If several devices have been configured to use SNMP v3 encryption, it can sometimes trigger alerts in discovery_agent if the devices have been set up incorrectly. This document shows how to diagnose the following errors in the discovery_agent logs:
"Could not discover remote engine ID for ip/161 : mostly likely not a SNMPv3 capable device"
UIM 7.x – 8.x
There are several possible reasons why this error is occurring:
- The device is using an encryption that is not supported by discovery_agent.
- The device does not support snmpV3. It could be v1 or v2c only.
- The v3 device is not accessible or running on that IP.

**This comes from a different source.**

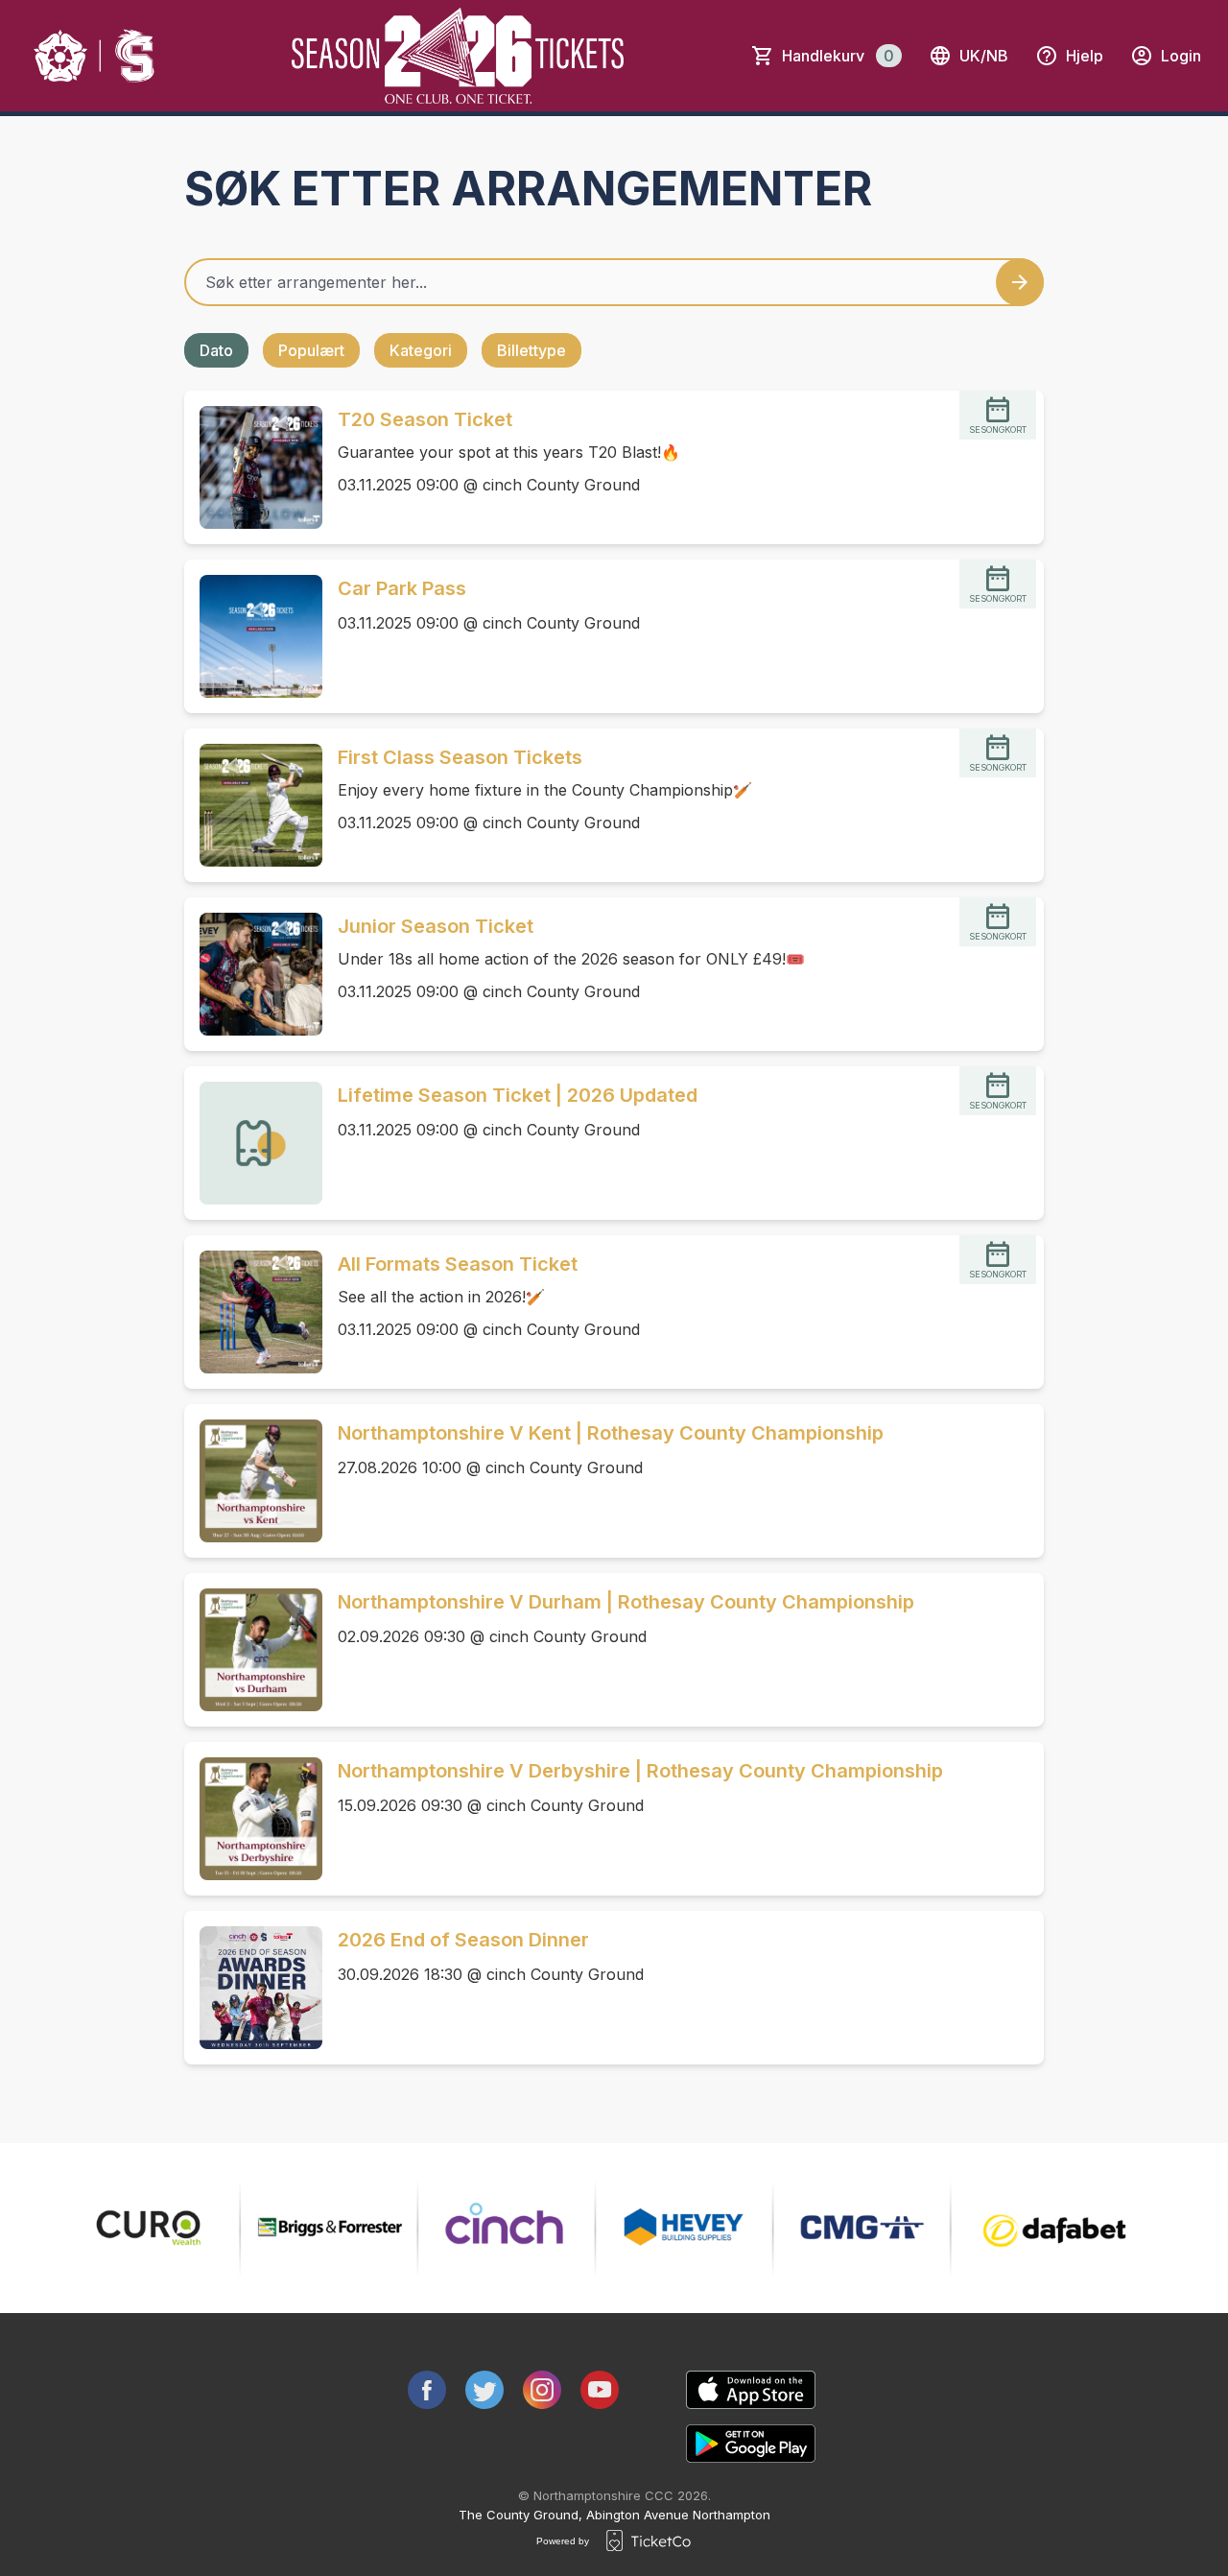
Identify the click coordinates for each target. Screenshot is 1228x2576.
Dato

- The problematic devices all had the same snmpEngineID and this is causing the snmpv3 authentication to fail. It was recommended to reset the engine ids on these machines to fix the issue.
- These Cisco switches are all connected with stacking cables that attach a group of switches and basically turns them into a single switch. This causes issues with discovery_agent and causes the engine ids to fail. If this is the issue, then it is advised to consult with Cisco support because this may be a bug in IOS.
Use the sapwalk command to help verify and simplify the below troubleshooting steps. Browse to http://devicesupport.ca.com/Tools.html and download the version you need based on your OS. Instructions are included in the download.
1. Step One
Discovery_agent only supports SNMP v3 DES and AES-128 encryption. If any other encryption is being used, then discovery_agent will display errors in the logs.
2. Step Two
Ensure that the device supports SNMP v3 encryption. This can be performed by simply trying to use v1 or v2c encryption on these devices to see if this resolves the issue.
3. Step Three
Use nslookup and a ping test to verify that the device is actually using that particular ip.
4. Step Four
Verify that the devices are not running the same engine IDs for the devices. If they are, you will need to reset the engine IDs and verify the results.
5. Step Five
Ensure that the devices have been wired correctly.